Listed records:
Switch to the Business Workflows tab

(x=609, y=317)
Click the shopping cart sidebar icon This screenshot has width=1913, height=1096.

--

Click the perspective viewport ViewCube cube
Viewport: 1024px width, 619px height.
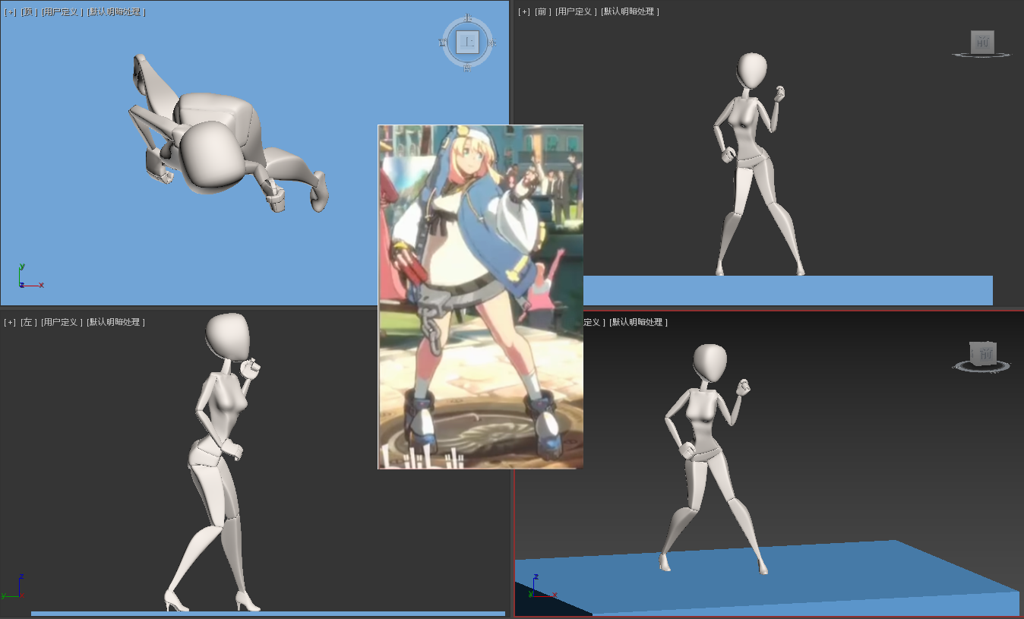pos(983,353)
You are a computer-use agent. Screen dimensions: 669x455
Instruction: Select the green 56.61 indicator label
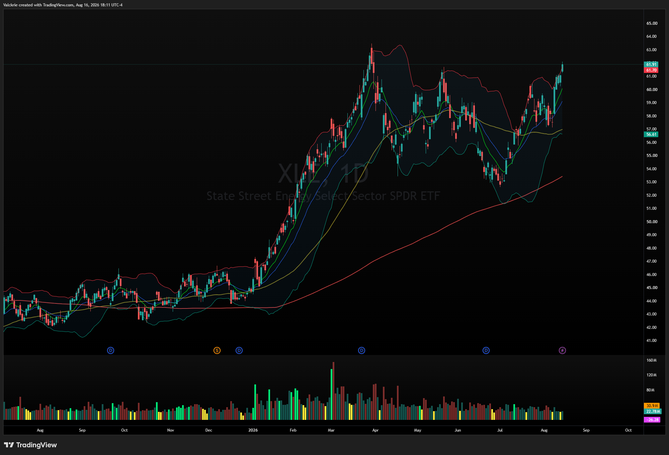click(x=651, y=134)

What to produce:
Can you reproduce the data line for line, everything from the line containing "Switch to the Business Workflows tab" down to and including the line containing "Click the shopping"?

Task result:
Switch to the Business Workflows tab

(x=609, y=317)
Click the shopping cart sidebar icon This screenshot has width=1913, height=1096.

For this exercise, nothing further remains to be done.